Thursday, February 22, 2007

Anne from home!

Yes, I am sitting at my computer typing. Today is the first day I felt up to dealing with the computer in any way. Coming home has been filled with many experiences and feelings. The very first, bliss, though a bit of disorientation, to be returned to the world of sensory stimulation: bright colors in my house, the flowers of the early spring here, walking outdoors in fresh air (the weather has been very accomodating). But also feeling very vulnerable to be out of the hospital with such low blood counts. Much worry and fear rose to the surface, and the first two nights, the only sleep I got was nightmares. I spent the next day flat out in bed. Then Dr. Medicine (aka Dennis) arrived. Much joy, much processing, and some cellular connection that can't be explained but is so profoundly healing. I have been much perkier and happy since.

I have started watching funny movies! I really wasn't well enough before, but will attempt to keep it up.

Nancy is here caring for me. Nancy is an old friend from N.H. who assisted at Lucy's birth and is her godmother. Nancy emerged a few weeks early from a 3 1/2 year silent retreat to come help me. She is godsent- very present, quiet, happy to serve me, and nowhere else she needs to be.

So much for all the levels of my being to process in this short time. I described myself as suffering post-traumatic and pre-traumatic stress at the same time. My dear wise friends have helped me keep moving through things. This is a crash course in learning to take one day at a time, and I am a beginner at it.

I have wrapped around the warrior archetype. One day I thought, "it is like I have been dropped onto a battlefield." I now know I need to fight with my will as part of this process. Like a soldier, I will enter every battle not knowing what it will bring, and learning to move with my fear. And not knowing how many battles until the war is done.

I have realized that the only real reason to live is for my loving connections, and indeed, I do not think I would live without them. All of you are part of the web of my healing and I thank you again for your love and support.

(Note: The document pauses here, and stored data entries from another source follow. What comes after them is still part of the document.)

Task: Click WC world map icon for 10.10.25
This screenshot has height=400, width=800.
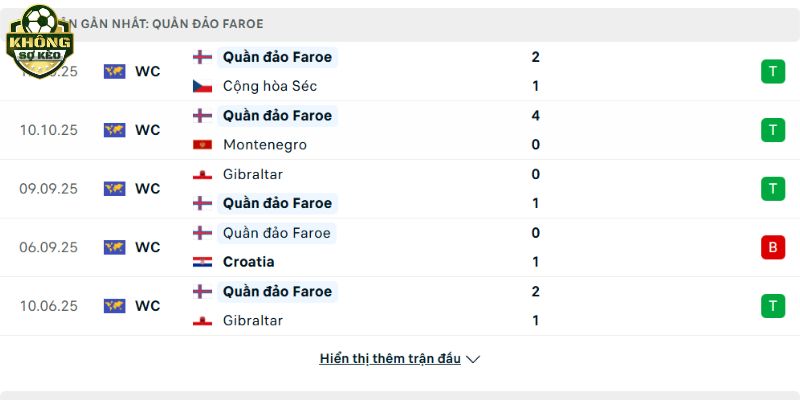Action: (115, 130)
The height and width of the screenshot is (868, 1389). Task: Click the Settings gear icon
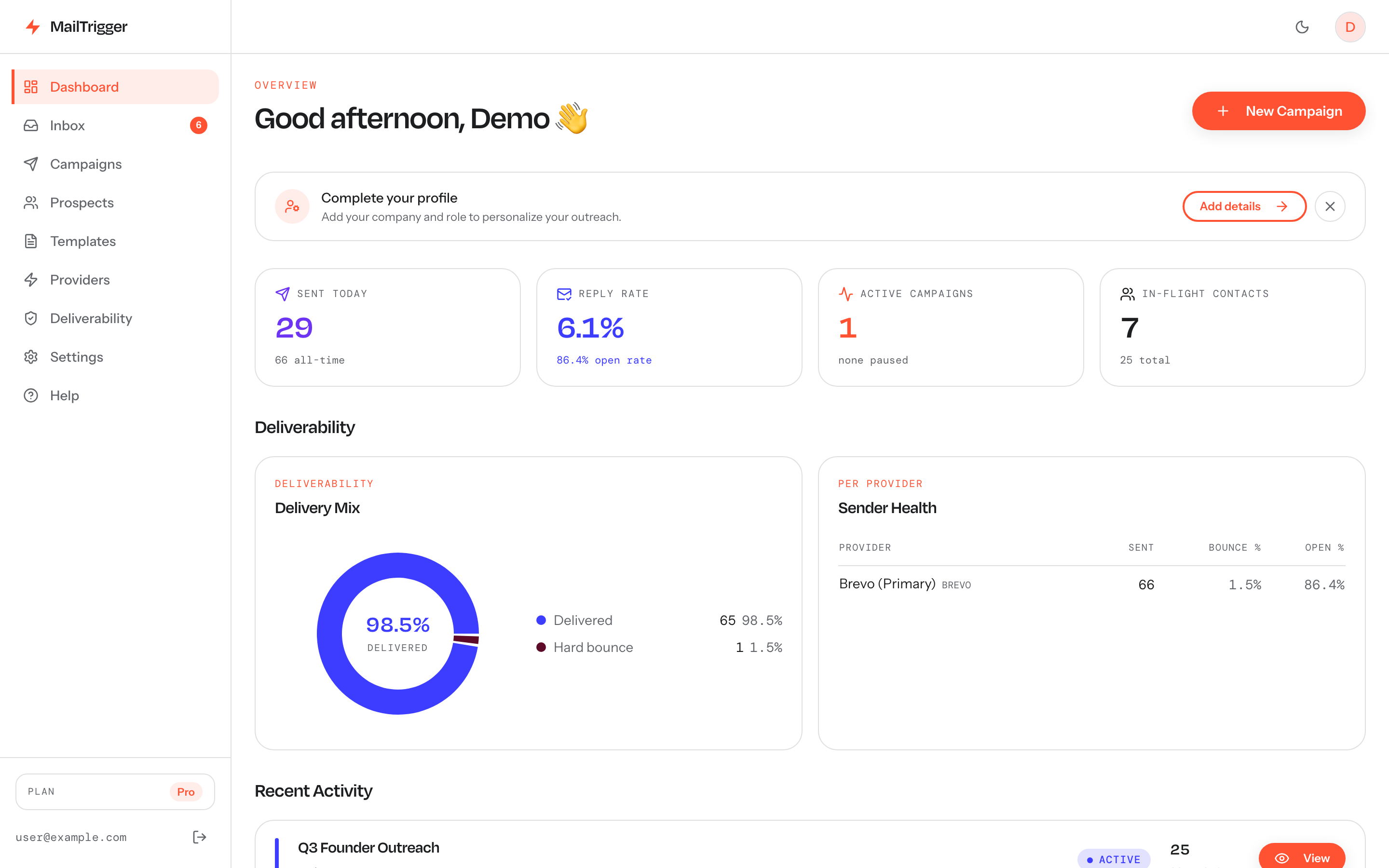(31, 356)
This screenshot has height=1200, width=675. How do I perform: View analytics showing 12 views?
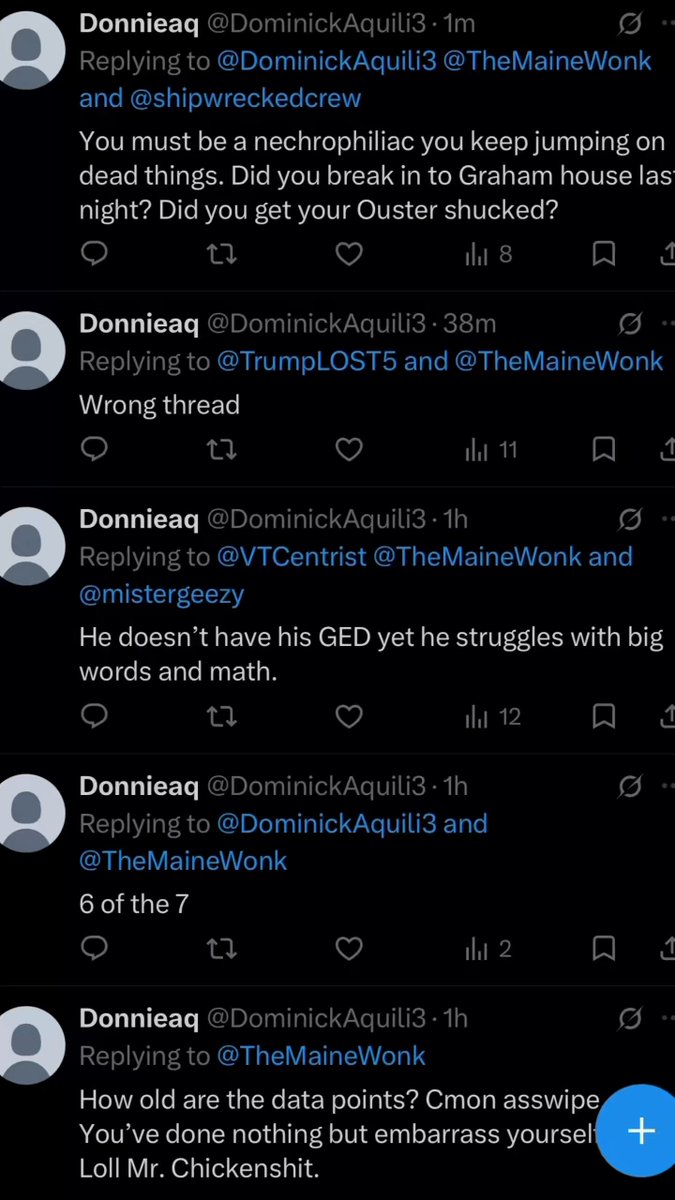(x=493, y=717)
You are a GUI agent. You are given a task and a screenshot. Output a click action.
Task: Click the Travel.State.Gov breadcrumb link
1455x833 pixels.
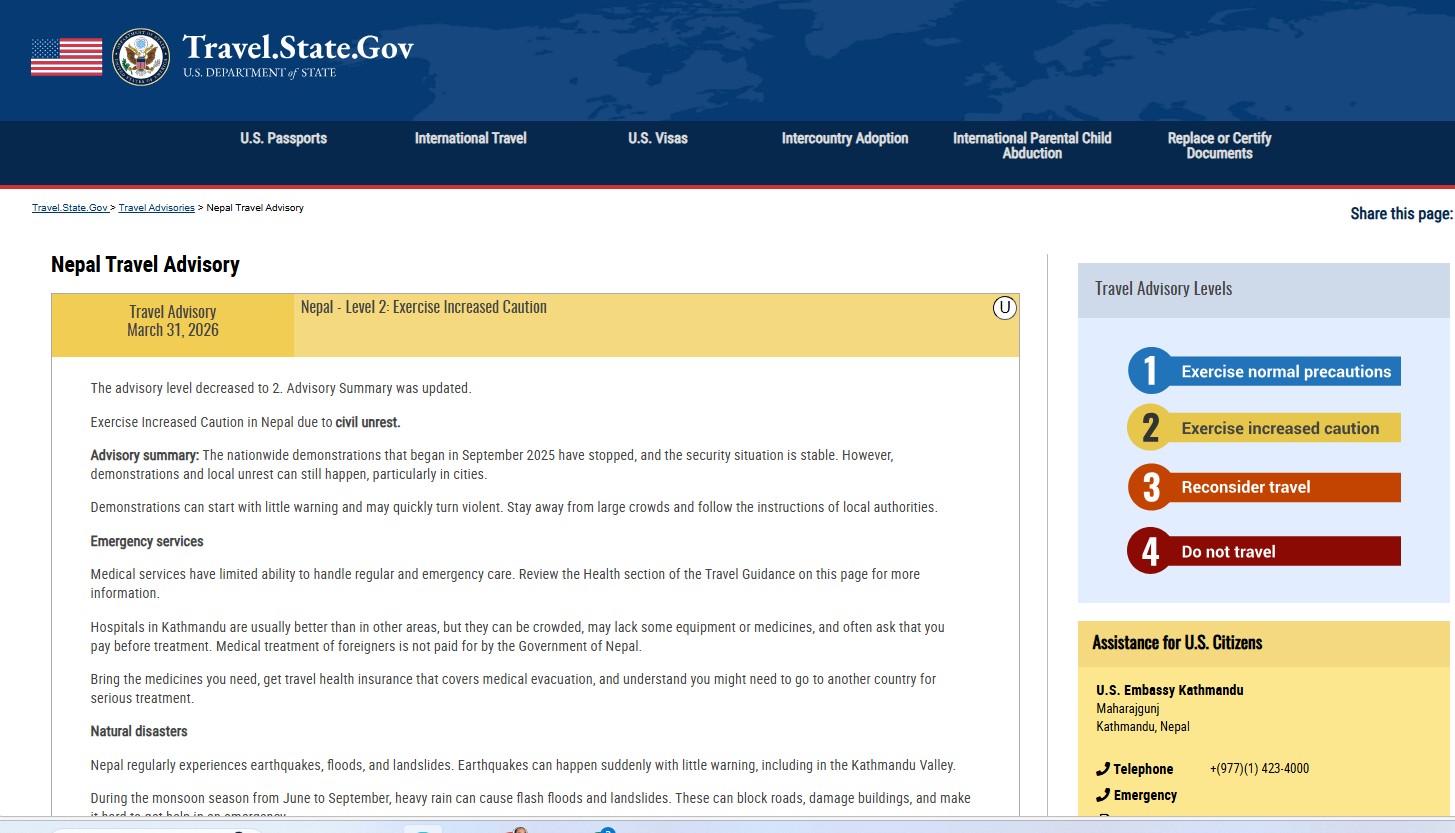(69, 208)
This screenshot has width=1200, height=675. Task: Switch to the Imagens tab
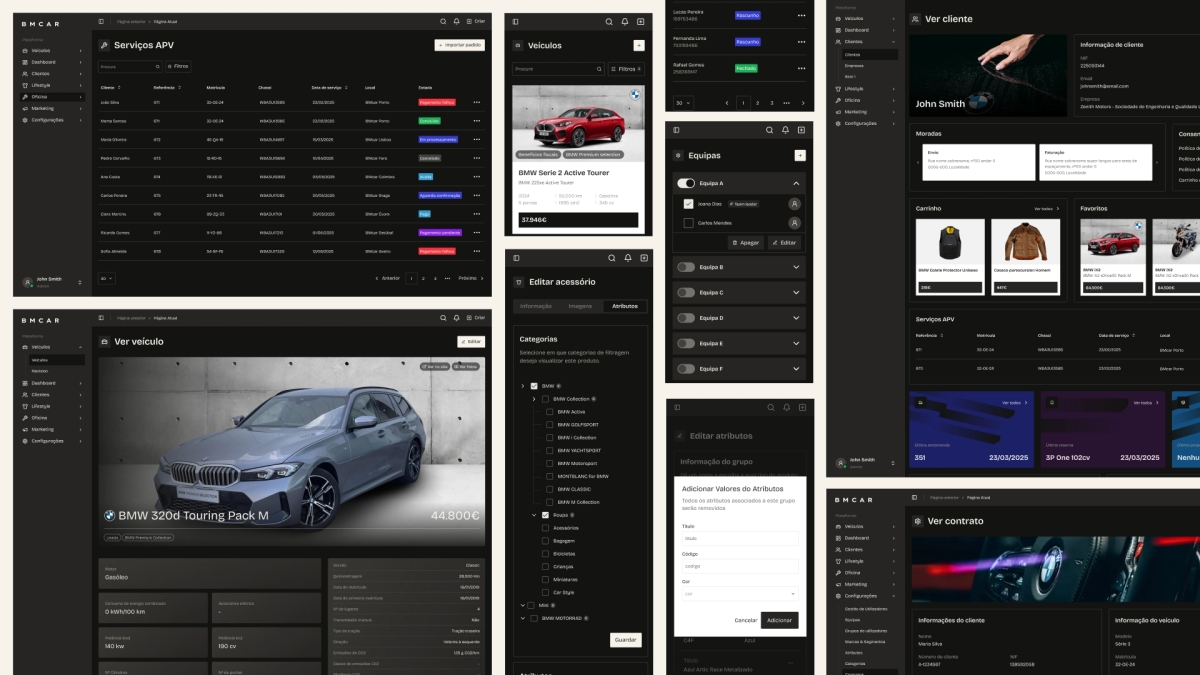[x=580, y=306]
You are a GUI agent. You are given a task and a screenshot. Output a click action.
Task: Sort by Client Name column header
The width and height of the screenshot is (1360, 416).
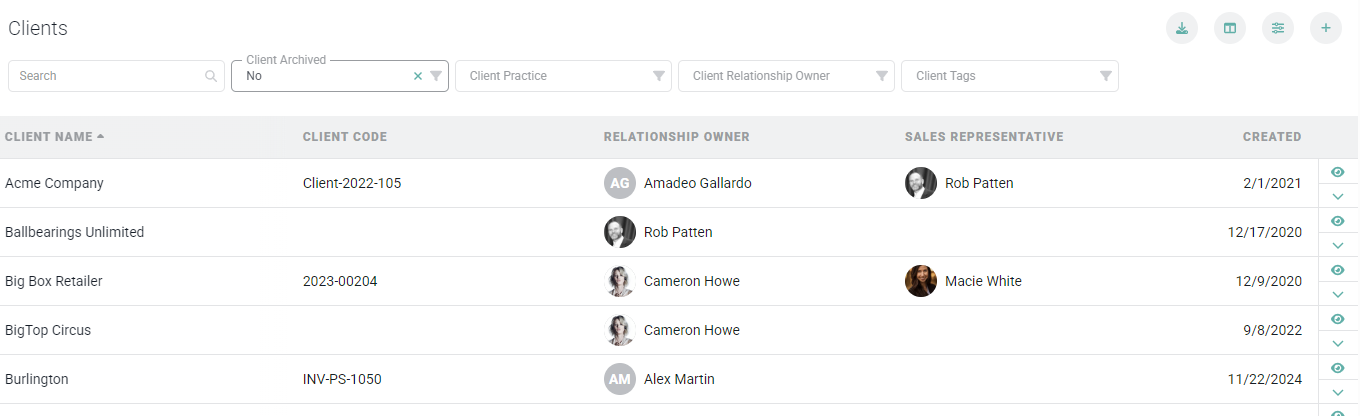click(49, 137)
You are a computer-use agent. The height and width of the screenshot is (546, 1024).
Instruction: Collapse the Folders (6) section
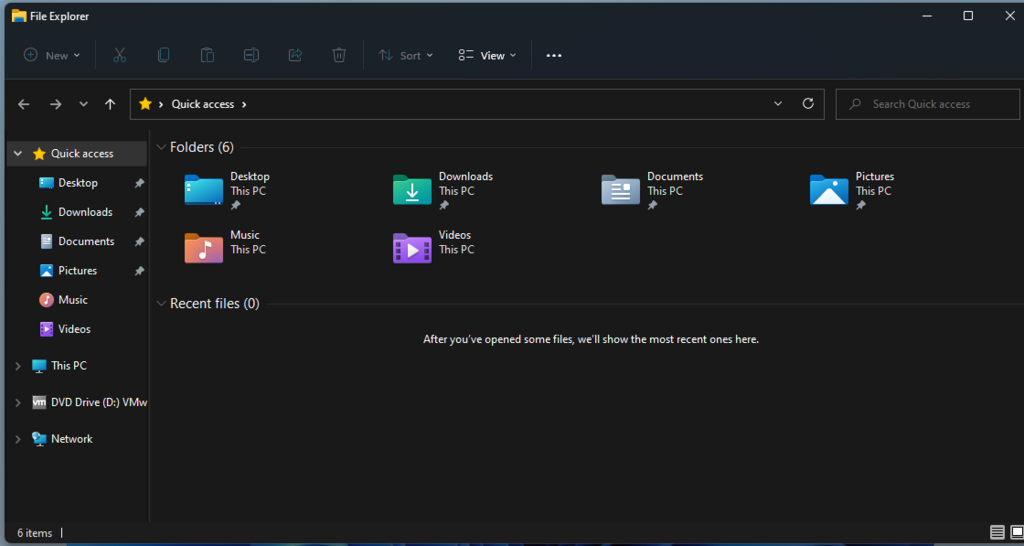(161, 148)
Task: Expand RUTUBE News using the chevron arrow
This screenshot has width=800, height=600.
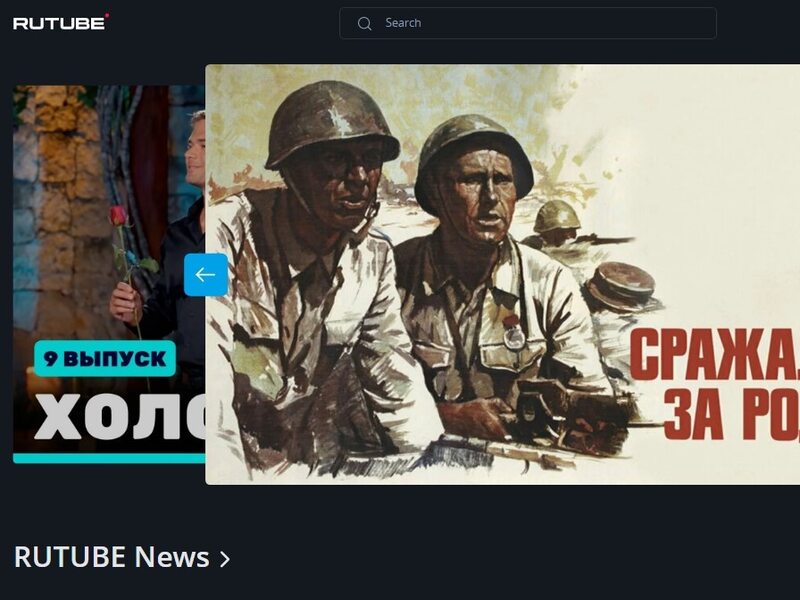Action: (224, 559)
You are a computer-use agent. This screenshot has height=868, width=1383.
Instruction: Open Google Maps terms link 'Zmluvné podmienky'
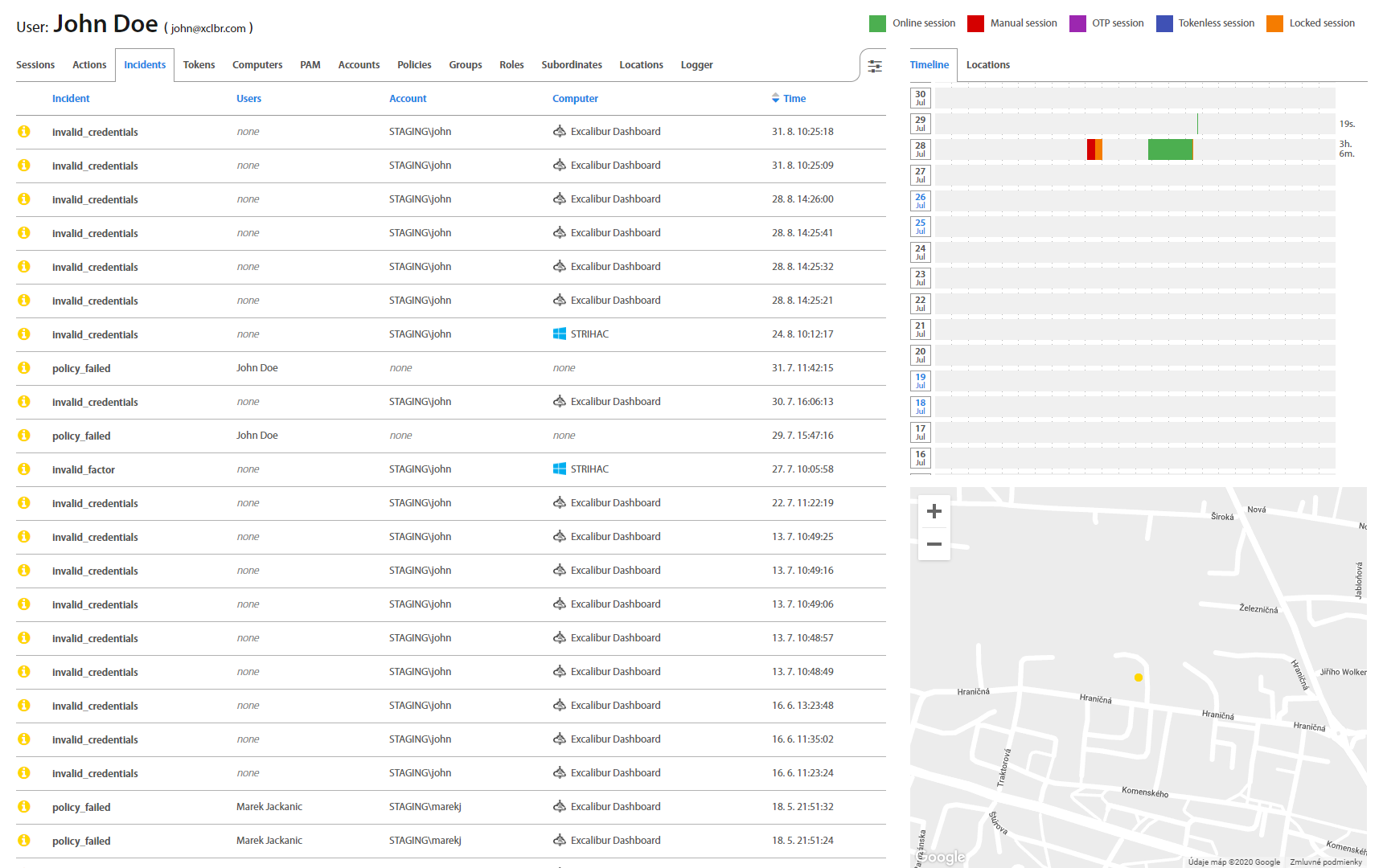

During this week I have strenghtened my will and my faith and my vision. I ask you all to hold me in your minds as healthy and vital, out the other side of this journey living a happy life. See me with the strengthof body, mind,and spirit to undergo the rigorous treatments ahead to rid my body of the cancer cells.

I wish I could respond to you all personally, but know that your messages and cards to me are very meaningful and moving to me.

Anne

2 comments:

Hannah said...

Anne,
Your description of being home
is awesome. It's clear you've taken up this challenge with grace, humor and no small amount of will. Yesterday, I was reading your account and imagining what it would be like to be you; seeing everything with fresh eyes. The artist's dream. I'm delighted that you're able to take walks and enjoy a world colored altogether differently from the one you've recently inhabited. Much strength, love and courage to you,

hannah

Barbara J said...

Anne Sweetie Pie!!

Greetings and Benedictions from the Queen of the Blog challenged - yup, I admit it to one and all. This is my third attempt to post a message and I'm keeping my fingers crossed....

Anne, I am infuriated at this sneaky little three-eyed gremlin who crept up on you and wangled his way into your life. Little does he know that you are too strong, too nice, too intelligent and too surrounded by THE FORCES OF GOOD to submit to his nefarious tricks. He will submit and creep off forever - you will emerge radiating beauty and health - sunshine, rubies and roses shall carpet your path.

Okay? Don't forget this.

I can't wait to bake you a coffeecake. Let me know when. It is a magic elixir that cures all.

Until I see you, I'm thinking about you a lot and sending my strongest good magic spells your way. Keep fighting and resting and talking to us.